13. The above case is on all form with the case in hand. Here also the assessee has maintained separate account in respect of collection made towards ground rent and property tax. Thus in the light of decisions noted above, it is held that amounts collected by the assessee under the two heads are not part of trading receipts.
14. For the aforesaid reasons, we hold that addition of collection on account of ground rent and property tax is unjustified. The same is directed to be deleted.

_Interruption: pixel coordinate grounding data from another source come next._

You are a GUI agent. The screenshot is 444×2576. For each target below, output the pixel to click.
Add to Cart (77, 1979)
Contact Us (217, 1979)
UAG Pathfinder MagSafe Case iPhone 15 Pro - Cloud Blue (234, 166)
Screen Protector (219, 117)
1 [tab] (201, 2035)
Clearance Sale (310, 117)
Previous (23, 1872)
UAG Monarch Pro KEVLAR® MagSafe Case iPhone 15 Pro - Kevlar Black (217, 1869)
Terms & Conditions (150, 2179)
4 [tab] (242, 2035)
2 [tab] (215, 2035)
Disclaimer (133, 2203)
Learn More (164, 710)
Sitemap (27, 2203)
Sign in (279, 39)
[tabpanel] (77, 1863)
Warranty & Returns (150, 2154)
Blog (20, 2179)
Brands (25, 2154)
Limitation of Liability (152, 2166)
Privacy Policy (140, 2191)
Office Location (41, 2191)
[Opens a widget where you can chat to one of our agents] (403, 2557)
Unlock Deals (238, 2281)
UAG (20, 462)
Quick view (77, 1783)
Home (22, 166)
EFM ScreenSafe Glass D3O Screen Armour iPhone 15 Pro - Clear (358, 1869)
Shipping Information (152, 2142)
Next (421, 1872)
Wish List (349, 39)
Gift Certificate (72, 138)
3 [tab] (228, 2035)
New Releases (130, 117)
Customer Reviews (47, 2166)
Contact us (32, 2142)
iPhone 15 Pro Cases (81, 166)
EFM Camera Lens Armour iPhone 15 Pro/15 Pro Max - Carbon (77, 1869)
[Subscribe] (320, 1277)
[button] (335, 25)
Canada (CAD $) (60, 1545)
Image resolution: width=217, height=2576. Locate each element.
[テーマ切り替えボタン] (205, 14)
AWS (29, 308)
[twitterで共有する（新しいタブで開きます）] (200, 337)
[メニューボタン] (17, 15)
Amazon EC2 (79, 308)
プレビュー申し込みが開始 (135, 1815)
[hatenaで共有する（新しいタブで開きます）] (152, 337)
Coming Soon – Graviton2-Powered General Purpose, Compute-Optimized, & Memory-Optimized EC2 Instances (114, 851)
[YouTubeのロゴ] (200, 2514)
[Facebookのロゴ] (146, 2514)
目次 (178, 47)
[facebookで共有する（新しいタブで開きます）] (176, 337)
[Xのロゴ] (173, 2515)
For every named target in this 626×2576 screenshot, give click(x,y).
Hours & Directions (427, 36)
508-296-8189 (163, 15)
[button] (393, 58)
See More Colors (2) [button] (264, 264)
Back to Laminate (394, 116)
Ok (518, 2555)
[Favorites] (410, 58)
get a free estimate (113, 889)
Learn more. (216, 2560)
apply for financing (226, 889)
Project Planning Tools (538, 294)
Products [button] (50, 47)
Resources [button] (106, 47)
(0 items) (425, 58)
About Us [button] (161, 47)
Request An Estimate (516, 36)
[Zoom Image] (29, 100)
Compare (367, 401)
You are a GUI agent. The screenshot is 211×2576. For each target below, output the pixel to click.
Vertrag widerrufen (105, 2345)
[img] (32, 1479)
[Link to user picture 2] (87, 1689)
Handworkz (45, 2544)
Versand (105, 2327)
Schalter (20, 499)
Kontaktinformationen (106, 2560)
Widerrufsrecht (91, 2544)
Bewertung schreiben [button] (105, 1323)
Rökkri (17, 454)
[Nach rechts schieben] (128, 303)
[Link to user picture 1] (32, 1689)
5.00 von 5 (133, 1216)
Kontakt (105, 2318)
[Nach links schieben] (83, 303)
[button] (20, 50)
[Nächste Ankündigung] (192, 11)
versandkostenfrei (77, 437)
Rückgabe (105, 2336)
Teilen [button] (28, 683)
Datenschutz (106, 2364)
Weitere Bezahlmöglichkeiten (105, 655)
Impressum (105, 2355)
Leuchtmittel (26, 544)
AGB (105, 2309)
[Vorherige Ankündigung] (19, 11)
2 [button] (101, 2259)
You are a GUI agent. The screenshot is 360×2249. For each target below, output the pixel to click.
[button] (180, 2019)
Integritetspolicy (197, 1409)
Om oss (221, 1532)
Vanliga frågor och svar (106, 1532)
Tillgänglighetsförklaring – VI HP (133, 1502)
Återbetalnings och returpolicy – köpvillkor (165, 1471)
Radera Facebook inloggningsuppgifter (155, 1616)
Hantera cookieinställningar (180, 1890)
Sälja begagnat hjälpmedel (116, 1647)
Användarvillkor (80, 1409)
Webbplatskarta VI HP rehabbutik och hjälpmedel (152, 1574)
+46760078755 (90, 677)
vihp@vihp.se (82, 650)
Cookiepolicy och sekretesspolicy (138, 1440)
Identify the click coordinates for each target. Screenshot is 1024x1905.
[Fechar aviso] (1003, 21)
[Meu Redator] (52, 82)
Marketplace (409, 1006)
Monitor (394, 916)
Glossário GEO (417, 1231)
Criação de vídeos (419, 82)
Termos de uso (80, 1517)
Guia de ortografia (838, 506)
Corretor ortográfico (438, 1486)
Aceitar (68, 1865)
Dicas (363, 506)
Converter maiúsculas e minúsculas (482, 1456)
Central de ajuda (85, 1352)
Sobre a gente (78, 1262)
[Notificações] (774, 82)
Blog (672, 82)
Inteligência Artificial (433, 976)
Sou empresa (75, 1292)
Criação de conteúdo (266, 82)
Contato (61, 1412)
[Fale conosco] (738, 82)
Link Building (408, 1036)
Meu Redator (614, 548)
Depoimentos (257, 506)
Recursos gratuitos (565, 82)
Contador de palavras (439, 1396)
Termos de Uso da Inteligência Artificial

15. In the next ground of appeal, assessee has challenged assessment of rent as business income from flat No. 1309. The facts of the case are that above flat was agreed to be sold to Sh. H.S. Mangat. Shri Mangat is stated to be non-resident and was to make payment to the assessee after obtaining permission from the Reserve Bank of India. It is stated that Reserve Bank of India did not allow permission to Sh. Mangat to make investment in properties. In the above circumstances, the assessee let out the flat and collected rent of Rs. 1,67,905. The above receipt was shown as income under the head ‘Head property’. The Assessing Officer assessed above amount as business receipt. The assessee challenged this decision in appeal but remained unsuccessful. Hence this appeal.
16. We have heard rival submissions of parties. It is not in dispute that only an agreement of sale was entered into with Mr. Mangat and that ownership in flat was never transferred. Thus the assessee continued to be owner of the flat and had let out the same in above capacity. When rent is realised in respect of house property as owner, the same is to be assessed under the head ‘House property’. The Assessing Officer has not made out any case for treating this rental income as business income. It is not shown that letting out of flat is being carried on by the assessee as a regular and systematic activity. Thus on above clear facts, the rental income has to be assessed under the head ‘House property’. We direct accordingly.
17. In the result, the assessee’s appeal is allowed.